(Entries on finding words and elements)

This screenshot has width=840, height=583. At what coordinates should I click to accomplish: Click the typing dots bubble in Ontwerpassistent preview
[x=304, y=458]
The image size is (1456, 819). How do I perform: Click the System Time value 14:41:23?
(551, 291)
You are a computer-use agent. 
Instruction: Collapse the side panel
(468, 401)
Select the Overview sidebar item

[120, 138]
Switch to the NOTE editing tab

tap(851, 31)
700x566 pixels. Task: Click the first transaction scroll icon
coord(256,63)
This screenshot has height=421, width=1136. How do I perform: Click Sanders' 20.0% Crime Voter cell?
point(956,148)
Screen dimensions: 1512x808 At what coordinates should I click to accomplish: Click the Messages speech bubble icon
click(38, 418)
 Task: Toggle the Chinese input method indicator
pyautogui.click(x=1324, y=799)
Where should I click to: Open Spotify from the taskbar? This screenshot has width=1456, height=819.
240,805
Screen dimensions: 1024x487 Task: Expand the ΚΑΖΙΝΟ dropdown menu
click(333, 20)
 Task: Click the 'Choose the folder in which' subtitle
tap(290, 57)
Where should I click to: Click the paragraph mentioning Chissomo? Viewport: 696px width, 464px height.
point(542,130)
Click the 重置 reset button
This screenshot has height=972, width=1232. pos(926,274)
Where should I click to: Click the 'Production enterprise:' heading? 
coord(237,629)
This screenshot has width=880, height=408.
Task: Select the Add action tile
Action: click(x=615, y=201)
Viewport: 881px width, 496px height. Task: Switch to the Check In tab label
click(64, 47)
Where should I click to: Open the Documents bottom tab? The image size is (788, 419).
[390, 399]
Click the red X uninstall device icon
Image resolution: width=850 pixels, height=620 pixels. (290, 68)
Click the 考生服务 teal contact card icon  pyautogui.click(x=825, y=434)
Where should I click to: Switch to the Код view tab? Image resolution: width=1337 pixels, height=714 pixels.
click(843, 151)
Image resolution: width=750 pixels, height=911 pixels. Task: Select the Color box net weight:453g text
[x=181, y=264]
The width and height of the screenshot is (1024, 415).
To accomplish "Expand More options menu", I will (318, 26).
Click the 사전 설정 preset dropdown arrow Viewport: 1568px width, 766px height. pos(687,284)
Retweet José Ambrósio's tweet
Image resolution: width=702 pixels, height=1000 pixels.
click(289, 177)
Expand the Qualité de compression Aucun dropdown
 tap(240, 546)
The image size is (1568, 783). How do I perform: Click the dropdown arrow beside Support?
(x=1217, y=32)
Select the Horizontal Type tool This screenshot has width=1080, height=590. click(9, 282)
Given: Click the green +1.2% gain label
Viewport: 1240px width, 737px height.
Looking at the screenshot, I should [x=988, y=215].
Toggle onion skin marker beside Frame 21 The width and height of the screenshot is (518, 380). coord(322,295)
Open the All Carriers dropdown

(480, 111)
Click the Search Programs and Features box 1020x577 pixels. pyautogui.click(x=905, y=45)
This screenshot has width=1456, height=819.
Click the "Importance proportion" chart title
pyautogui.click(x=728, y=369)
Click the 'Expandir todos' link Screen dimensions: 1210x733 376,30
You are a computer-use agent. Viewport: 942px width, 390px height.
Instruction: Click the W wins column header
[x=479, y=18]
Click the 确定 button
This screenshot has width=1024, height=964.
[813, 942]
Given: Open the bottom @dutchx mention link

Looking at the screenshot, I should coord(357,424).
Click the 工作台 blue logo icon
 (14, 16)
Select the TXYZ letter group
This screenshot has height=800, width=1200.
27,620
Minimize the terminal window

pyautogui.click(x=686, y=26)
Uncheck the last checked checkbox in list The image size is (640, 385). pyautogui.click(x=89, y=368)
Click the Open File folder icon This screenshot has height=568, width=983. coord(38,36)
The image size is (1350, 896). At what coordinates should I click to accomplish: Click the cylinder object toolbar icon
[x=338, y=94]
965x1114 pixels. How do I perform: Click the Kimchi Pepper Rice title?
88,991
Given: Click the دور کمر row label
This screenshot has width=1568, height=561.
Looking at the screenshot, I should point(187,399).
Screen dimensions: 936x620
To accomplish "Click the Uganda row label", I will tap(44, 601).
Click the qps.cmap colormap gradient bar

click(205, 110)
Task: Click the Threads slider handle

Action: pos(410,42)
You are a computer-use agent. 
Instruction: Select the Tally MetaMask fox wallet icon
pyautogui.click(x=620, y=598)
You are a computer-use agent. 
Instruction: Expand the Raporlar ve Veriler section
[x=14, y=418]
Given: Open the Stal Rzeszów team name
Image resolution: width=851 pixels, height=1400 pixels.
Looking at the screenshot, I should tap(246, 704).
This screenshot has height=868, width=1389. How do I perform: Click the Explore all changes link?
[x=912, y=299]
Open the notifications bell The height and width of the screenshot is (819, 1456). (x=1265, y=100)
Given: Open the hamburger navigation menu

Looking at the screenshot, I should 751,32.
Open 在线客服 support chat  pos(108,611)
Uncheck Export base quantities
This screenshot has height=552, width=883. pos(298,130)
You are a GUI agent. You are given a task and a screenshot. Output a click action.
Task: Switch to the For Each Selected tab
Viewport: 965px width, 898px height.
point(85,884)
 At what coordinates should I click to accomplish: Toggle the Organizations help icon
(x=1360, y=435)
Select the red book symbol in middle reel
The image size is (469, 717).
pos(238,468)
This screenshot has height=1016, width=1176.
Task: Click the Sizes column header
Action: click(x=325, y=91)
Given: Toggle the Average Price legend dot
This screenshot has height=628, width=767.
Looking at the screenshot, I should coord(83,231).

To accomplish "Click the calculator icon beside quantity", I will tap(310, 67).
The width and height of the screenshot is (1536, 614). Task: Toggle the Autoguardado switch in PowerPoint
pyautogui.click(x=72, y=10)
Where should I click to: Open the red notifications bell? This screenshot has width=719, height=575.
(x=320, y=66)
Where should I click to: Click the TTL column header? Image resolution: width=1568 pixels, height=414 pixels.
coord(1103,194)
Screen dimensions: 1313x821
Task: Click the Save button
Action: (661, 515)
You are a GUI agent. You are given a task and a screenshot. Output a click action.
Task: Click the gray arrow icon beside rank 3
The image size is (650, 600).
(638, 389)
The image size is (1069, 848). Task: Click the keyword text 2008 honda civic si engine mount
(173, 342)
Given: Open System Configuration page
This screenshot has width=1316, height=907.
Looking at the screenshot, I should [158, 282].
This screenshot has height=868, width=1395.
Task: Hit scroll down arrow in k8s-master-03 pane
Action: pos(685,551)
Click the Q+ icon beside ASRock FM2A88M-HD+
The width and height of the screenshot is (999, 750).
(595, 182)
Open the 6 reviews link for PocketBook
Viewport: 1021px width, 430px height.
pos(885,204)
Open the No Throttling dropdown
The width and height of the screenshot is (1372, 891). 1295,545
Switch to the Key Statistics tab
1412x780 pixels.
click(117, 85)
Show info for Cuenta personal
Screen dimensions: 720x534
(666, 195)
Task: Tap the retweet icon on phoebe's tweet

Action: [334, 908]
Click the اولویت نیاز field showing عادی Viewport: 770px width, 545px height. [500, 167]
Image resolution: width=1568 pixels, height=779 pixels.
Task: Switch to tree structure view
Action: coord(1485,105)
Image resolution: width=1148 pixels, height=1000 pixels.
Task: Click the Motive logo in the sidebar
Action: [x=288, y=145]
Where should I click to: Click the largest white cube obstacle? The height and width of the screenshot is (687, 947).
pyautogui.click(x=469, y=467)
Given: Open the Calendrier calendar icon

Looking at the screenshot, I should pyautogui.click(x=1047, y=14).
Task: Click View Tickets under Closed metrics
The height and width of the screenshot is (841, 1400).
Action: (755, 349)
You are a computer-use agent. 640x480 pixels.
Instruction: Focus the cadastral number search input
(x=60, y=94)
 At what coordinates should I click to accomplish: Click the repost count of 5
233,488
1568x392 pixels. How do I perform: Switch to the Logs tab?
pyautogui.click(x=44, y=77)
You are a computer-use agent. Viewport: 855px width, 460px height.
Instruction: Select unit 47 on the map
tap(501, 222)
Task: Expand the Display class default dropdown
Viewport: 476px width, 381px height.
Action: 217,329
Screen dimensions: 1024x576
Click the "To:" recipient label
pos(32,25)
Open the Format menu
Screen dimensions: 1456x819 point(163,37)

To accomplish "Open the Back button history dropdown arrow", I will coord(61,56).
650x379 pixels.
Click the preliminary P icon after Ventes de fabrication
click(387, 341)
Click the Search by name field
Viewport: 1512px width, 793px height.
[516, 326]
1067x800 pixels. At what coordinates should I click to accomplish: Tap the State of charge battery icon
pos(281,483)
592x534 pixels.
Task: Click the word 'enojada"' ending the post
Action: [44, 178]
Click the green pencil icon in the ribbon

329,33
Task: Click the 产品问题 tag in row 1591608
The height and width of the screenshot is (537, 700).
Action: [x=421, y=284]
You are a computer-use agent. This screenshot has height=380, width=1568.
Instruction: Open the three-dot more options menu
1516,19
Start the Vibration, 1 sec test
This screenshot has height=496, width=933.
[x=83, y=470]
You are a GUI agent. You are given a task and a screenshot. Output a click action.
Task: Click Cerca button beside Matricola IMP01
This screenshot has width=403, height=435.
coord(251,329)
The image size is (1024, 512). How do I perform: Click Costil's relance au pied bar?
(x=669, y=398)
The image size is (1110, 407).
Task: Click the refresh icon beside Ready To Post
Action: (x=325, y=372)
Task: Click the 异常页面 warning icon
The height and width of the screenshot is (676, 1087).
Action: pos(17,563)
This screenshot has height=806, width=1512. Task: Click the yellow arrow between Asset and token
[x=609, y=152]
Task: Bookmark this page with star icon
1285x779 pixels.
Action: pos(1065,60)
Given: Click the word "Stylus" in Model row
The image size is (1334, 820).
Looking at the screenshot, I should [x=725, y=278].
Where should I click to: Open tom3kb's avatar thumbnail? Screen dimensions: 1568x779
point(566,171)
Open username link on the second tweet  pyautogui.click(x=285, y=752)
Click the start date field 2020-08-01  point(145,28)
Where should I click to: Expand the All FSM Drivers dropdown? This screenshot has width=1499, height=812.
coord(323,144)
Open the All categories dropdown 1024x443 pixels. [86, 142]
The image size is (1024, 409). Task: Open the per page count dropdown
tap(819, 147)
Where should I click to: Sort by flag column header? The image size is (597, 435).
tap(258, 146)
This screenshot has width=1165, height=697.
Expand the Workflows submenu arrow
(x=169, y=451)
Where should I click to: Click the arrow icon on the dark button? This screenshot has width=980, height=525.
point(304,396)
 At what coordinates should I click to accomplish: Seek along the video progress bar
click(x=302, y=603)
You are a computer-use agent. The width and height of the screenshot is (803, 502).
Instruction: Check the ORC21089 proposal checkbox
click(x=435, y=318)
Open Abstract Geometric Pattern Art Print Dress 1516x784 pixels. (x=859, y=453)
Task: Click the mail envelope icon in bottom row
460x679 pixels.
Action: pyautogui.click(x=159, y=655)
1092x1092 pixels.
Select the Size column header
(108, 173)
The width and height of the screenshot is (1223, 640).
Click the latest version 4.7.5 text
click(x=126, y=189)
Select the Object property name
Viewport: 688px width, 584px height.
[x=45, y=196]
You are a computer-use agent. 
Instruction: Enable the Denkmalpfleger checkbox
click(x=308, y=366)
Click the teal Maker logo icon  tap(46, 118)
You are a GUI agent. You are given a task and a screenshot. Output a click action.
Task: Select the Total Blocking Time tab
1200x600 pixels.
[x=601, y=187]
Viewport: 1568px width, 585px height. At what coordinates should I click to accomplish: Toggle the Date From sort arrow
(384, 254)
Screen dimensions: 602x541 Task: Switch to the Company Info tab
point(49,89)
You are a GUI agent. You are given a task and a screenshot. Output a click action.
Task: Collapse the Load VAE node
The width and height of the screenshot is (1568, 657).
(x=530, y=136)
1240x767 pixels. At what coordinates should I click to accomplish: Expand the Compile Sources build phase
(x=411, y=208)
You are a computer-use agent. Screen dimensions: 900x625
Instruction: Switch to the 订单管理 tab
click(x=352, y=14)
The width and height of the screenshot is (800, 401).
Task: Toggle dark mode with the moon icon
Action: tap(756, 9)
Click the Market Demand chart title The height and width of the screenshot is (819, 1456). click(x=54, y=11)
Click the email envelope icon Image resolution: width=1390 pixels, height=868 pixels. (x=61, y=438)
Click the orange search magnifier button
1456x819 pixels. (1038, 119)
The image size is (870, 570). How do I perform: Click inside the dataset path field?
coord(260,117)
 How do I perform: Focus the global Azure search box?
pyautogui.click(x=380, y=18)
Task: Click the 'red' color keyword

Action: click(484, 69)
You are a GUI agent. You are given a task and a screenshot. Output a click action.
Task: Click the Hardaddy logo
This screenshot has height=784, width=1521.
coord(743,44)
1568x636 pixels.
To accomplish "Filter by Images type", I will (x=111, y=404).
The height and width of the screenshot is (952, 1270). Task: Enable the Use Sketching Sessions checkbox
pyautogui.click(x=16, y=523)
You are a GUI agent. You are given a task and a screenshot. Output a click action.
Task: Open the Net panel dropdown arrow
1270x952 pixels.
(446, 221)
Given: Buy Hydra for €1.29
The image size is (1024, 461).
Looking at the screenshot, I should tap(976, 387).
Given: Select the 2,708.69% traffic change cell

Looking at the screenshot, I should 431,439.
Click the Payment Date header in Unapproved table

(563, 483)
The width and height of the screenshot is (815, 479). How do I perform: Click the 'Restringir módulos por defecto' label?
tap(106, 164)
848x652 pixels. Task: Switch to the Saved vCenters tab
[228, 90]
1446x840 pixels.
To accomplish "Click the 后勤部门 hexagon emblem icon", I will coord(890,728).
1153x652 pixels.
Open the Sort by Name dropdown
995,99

__Written exercise__: Give back, word for word, the part of the items above that opens with the line containing "The image size is (1024, 512)." and closes with the line containing "Action: pos(17,563)", including both of those lines.

__Result of the task__:
The image size is (1024, 512). How do I perform: Click Costil's relance au pied bar?
(x=669, y=398)
The image size is (1110, 407).
Task: Click the refresh icon beside Ready To Post
Action: (x=325, y=372)
Task: Click the 异常页面 warning icon
The height and width of the screenshot is (676, 1087).
Action: pos(17,563)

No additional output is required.